* start Source records *

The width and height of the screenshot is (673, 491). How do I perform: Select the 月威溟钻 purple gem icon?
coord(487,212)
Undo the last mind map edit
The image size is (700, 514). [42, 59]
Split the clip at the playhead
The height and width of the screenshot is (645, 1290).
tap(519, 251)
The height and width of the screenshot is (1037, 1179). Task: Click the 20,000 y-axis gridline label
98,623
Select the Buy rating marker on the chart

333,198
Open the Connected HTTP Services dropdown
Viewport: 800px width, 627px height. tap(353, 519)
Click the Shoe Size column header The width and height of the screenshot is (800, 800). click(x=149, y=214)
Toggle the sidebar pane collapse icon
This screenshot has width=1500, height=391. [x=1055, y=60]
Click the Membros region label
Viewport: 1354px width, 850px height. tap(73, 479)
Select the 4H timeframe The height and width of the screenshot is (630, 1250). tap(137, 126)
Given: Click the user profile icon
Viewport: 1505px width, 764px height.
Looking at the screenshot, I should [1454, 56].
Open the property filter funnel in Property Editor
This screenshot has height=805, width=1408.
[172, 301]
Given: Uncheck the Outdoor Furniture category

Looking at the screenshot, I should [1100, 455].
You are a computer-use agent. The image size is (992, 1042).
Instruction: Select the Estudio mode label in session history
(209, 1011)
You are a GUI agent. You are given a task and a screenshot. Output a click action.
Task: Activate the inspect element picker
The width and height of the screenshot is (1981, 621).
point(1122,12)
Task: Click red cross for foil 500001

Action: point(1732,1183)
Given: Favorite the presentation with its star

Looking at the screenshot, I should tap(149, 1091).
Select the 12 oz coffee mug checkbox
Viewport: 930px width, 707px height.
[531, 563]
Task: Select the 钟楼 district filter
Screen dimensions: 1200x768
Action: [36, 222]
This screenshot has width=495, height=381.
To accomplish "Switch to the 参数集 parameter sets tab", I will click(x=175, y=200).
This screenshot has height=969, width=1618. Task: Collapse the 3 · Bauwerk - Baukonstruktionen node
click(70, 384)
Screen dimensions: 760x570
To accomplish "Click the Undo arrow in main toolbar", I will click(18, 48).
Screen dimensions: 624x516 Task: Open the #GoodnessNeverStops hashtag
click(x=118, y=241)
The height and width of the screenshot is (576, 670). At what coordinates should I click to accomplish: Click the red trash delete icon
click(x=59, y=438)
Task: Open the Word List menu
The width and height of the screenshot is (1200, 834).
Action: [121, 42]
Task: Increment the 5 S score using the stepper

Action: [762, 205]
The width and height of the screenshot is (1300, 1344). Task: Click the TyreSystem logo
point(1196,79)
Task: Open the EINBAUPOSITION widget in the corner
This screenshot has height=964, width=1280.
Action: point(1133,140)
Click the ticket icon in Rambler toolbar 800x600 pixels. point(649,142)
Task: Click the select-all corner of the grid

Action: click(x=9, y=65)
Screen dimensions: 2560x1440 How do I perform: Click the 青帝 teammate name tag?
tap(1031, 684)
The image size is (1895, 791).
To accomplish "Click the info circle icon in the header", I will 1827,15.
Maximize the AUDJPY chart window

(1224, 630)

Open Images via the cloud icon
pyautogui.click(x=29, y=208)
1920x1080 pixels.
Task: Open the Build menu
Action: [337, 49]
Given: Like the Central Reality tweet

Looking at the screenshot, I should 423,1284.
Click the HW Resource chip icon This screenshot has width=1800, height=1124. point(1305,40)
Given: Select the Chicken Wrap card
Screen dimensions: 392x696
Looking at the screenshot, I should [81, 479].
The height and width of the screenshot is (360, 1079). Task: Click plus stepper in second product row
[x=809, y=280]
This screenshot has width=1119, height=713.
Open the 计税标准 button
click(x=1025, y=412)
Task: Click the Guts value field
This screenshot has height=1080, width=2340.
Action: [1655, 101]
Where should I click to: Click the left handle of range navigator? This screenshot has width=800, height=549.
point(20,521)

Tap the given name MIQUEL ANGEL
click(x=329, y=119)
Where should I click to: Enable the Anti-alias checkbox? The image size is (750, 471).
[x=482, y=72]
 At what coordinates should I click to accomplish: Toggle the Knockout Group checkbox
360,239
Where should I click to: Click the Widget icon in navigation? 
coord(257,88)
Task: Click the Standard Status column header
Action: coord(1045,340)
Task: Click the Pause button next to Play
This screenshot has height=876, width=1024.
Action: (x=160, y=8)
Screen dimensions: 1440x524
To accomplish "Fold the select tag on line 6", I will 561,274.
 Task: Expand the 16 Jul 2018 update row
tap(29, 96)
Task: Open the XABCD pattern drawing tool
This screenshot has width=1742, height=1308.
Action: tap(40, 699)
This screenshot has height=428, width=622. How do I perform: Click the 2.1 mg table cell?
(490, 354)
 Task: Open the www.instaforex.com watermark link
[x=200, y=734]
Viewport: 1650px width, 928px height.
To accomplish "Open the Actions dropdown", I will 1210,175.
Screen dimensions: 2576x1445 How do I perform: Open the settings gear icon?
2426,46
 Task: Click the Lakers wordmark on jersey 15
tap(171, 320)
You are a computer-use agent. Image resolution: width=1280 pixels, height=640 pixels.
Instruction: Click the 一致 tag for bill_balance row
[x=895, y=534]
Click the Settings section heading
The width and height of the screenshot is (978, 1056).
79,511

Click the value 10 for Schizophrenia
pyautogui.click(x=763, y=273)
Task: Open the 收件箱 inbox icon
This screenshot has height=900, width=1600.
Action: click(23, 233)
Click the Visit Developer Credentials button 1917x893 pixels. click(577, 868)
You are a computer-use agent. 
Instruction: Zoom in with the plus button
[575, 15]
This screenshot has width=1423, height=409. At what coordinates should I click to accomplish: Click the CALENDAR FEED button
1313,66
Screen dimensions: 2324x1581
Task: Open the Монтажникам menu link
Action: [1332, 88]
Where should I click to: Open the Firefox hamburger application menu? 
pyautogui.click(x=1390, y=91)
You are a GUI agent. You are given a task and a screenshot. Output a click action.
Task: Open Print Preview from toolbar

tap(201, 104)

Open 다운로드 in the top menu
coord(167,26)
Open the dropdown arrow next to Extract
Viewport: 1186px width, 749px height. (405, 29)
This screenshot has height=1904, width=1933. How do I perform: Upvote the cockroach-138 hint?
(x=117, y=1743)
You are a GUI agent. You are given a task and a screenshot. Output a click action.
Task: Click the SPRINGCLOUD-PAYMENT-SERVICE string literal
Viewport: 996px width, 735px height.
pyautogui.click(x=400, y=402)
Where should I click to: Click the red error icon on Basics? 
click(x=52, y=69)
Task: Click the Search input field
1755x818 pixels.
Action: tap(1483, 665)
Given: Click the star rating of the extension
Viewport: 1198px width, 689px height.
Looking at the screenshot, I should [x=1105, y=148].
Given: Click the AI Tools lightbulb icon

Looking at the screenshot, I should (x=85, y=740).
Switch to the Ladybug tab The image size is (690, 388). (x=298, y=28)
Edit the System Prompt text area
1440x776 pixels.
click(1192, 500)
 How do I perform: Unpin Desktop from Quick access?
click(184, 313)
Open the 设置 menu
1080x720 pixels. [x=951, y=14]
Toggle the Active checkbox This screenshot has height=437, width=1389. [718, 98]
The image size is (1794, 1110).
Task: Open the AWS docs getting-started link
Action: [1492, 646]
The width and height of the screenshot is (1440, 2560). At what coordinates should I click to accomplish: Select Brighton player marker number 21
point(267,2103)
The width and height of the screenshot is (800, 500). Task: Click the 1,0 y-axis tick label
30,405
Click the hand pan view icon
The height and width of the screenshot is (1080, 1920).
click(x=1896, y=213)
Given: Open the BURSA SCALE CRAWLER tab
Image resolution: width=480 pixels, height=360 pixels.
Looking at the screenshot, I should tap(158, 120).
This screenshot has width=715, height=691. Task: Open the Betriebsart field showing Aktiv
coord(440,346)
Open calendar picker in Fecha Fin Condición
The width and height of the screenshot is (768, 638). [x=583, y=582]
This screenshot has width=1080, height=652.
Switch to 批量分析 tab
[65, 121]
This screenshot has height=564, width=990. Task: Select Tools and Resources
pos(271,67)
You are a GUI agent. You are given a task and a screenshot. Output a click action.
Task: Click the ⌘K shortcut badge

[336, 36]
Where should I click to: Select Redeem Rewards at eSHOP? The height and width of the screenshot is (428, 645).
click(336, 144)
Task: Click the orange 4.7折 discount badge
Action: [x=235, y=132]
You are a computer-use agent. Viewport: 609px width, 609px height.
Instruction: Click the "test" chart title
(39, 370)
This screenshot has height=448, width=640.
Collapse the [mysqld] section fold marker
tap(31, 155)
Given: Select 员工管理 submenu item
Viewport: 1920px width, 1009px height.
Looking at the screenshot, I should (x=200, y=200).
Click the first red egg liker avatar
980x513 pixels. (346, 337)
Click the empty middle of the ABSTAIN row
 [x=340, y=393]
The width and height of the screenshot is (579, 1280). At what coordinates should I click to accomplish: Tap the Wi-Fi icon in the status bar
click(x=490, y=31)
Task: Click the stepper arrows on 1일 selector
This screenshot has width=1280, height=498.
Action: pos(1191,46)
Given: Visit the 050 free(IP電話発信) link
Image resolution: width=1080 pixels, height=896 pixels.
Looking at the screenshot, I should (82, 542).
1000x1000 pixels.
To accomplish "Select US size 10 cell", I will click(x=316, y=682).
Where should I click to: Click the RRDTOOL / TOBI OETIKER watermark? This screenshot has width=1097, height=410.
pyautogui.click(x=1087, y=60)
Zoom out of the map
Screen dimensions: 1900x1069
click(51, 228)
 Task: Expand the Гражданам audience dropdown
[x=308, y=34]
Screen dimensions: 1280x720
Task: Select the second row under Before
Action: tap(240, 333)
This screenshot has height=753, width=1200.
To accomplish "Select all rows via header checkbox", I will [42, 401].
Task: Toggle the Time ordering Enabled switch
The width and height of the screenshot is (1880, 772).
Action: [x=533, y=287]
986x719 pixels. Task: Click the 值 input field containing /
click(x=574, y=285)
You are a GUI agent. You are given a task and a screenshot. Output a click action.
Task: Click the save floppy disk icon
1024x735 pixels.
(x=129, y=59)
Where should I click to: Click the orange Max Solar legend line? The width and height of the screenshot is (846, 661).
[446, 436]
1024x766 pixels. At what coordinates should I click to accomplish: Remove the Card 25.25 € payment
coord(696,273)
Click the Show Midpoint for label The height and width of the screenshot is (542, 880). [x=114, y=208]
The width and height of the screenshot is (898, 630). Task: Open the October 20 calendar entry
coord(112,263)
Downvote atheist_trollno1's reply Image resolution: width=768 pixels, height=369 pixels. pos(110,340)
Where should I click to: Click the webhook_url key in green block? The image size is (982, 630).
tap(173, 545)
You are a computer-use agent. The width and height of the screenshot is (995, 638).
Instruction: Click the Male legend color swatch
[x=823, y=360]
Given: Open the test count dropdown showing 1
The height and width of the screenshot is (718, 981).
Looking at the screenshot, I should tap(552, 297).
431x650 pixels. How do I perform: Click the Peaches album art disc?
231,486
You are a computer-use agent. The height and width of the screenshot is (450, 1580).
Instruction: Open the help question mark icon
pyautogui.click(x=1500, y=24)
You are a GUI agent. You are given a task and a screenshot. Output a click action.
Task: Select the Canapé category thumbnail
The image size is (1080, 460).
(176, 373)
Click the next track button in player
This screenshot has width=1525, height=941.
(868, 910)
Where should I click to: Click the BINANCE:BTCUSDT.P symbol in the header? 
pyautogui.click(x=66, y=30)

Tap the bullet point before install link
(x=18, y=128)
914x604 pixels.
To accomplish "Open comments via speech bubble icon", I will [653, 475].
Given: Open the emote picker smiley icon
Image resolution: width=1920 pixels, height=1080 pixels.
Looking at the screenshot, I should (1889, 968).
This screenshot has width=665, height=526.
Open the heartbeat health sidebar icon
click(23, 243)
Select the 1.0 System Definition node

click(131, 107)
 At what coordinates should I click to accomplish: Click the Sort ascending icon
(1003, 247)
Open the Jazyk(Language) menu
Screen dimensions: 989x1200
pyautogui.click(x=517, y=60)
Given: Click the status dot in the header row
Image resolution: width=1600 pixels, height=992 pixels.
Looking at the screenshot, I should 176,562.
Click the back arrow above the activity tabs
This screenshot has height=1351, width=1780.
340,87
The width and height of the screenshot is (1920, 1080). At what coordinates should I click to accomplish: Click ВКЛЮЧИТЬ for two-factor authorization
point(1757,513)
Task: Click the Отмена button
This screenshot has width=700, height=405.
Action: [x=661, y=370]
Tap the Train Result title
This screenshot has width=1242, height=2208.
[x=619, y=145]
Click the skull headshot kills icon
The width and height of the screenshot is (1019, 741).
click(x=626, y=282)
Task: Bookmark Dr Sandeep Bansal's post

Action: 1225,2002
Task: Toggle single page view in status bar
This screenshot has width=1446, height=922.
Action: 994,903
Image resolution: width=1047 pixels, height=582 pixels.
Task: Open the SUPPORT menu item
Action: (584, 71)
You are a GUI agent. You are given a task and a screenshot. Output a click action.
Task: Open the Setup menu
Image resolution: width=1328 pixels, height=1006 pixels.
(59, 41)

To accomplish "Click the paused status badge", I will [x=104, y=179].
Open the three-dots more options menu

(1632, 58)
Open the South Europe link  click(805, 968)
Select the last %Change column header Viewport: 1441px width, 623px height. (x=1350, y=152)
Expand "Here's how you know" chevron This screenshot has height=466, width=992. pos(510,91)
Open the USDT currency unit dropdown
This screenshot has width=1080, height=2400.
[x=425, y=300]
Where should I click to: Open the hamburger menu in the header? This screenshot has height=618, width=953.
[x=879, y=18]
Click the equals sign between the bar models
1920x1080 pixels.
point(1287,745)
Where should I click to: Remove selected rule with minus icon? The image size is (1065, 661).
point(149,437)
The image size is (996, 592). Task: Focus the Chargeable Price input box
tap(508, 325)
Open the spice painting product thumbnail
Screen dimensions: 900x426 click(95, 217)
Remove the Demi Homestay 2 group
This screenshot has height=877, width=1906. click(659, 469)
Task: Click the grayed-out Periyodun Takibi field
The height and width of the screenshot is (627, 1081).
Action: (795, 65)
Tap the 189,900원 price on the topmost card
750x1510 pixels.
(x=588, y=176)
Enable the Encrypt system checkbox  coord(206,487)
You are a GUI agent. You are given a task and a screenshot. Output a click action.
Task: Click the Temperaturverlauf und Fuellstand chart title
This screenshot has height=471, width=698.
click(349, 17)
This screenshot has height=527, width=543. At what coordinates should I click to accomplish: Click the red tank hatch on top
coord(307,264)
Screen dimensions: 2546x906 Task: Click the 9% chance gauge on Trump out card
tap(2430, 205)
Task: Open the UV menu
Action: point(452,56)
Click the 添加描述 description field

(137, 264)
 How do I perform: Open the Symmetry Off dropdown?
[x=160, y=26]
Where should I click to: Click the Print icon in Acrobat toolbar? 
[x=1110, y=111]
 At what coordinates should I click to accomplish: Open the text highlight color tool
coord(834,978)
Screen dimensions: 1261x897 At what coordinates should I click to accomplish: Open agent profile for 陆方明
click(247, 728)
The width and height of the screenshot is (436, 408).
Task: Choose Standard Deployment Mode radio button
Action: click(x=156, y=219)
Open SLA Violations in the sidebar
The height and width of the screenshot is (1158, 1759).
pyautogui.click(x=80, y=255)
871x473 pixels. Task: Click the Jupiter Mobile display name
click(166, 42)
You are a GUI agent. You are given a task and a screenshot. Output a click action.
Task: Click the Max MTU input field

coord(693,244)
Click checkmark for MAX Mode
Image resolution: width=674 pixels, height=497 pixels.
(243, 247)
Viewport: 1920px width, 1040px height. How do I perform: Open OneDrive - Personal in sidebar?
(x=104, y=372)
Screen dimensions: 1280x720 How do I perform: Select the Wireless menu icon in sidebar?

* end Source records *

#### What is being asked:
Pick out every line in the rows above that contains the string "showing", and copy each one in full.

#### Written answer:
This screenshot has width=715, height=691. Task: Open the Betriebsart field showing Aktiv
Given: Open the test count dropdown showing 1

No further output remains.